30. Juni 2010 – Geistliche und weltliche Architektur

P1070736Am Vormittag nahmen wir uns viel Zeit, die gotische Kathedrale von Wells innen in Ruhe zu besichtigen und kamen aus den Staunen nicht mehr heraus.

Im Kreuzgang noch Rundrippen, im Inneren dann filigrane Spitzbögen mit schlanken Kreuzrippen und der Besonderheit von Wells – den Scherenbögen.

Die im 12. Jahrhundert erbaute Kathedrale ist ein architektonisches Meisterstück – die früheste gotische Kirche, die vollständig mit Spitzbögen ausgestattet ist.

Als allerdings im 14. Jh.ein massiver Vierungsturm (im obigen Bild in der Mitte) errichtet wurde, führte dies zu einer Bodenabsenkung und die Kathedrale drohte einzustürzen.
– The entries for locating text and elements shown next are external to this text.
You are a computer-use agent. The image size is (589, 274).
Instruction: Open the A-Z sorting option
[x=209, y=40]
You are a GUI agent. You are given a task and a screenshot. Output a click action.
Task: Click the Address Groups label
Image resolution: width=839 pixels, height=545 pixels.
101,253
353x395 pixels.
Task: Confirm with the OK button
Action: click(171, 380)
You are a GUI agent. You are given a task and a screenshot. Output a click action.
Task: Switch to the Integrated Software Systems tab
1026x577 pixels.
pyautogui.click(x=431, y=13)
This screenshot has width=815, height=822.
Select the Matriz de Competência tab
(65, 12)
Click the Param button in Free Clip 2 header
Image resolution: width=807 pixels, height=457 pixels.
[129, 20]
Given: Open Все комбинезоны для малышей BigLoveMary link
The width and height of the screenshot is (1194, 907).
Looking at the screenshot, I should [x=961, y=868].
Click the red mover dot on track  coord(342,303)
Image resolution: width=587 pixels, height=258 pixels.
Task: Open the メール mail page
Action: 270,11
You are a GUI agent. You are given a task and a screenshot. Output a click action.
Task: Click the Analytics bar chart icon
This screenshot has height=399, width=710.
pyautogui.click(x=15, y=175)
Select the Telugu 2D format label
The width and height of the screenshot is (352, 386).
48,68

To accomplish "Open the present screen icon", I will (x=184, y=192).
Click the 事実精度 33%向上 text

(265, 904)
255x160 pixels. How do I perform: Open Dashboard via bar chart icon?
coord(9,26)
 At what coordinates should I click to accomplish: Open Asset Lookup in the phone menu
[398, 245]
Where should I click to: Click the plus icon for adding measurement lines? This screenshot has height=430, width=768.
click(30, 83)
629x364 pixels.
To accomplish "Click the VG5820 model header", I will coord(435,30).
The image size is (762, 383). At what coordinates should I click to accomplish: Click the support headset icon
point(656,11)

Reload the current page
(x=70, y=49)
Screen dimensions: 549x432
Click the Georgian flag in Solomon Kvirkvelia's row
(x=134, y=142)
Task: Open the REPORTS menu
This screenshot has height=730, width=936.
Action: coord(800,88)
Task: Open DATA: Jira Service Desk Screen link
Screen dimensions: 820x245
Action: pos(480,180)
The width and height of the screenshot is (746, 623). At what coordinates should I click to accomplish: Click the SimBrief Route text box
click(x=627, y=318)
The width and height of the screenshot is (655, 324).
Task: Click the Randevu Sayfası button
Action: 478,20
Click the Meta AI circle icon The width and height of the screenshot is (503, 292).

Deshalb wurden ab 1338 die inzwischen weltberühmten und einzigartigen “Scherenbögen” (scissor arches) errichtet, die die Vierungspfeiler verstärkten und dem Gebäude wieder Stabilität verliehen. Und dabei entstand etwas unglaublich Schönes …

Das Kirchenschiff birgt aber noch mehr Sehenswertes – Bischöfe und Fürsten sind hier zur letzten Ruhe gebettet.



Und wenn man nach oben schaut, gibt einiges zu bestaunen – unzählige Skulpturen zieren die Säulenkapitelle. Sie zeigen z.T. Szenen aus dem mittelalterlichen Alltag, z.B. der „Zahnweh-Mann“, das Ziehen eines Dornes aus dem Fuß oder die Verfolgung eines Brotdiebes …

Und dann die Orgel!!!

Auch in den Kreuzgängen läuft man mit dem Blick nach oben – die Rundrippen zeigen phantasievolle Verzierungen.

Über eine uralte Treppe, die zu den meist fotografierten Englands zählt, geht es hinauf zum Kapitelsaal, der aussieht, wie ein zu Stein gewordener Palmenhain.

Überall gab es weitere Details zu entdecken – wir hätten Tage in der Kathedrale zubringen können. Selbst der Seiteneingang war schön gestaltet und die Westfassade mit ihren über 300 Skulpturen ließ uns einfach nur staunen.

Aber auch an der schönsten Kathedrale hat man sich einmal satt gesehen und wir machten uns auf ins Grüne – zum Lytes Cary Manordas dem National Trust gehört (und deshalb für uns Eintrittsgeld-frei war). Teile des Hauses stammen aus dem 14. Jahrhundert, anderes wurde später hinzu gebaut. “Yet all parts blend to perfection with one another and with the gentle sunny landscape that surrounds them,“ kommentiert Nikolaus Pevsner.

Und genau so haben wir es erlebt – das Ensemble fügt sich perfekt in die sanfte sonnige Landschaft ein.


Das Ganze ist eine rundum stimmige, romantische Anlage mit einer kleinen Kapelle und einem wunderschönen Garten.

Im Garten fand gerade ein Crocket-Spiel statt – mit intensiven Strategie-Diskussionen … Wir versuchten, nicht zu stören und schlichen ganz leise vorbei.

I Wieder zurück in Wells, nahmen wir Abschied von dem traumhaft schönen Garten und Park um das Stoberry House, den wie verzaubert wirkenden Skulpturen und der üppigen Blumenpracht.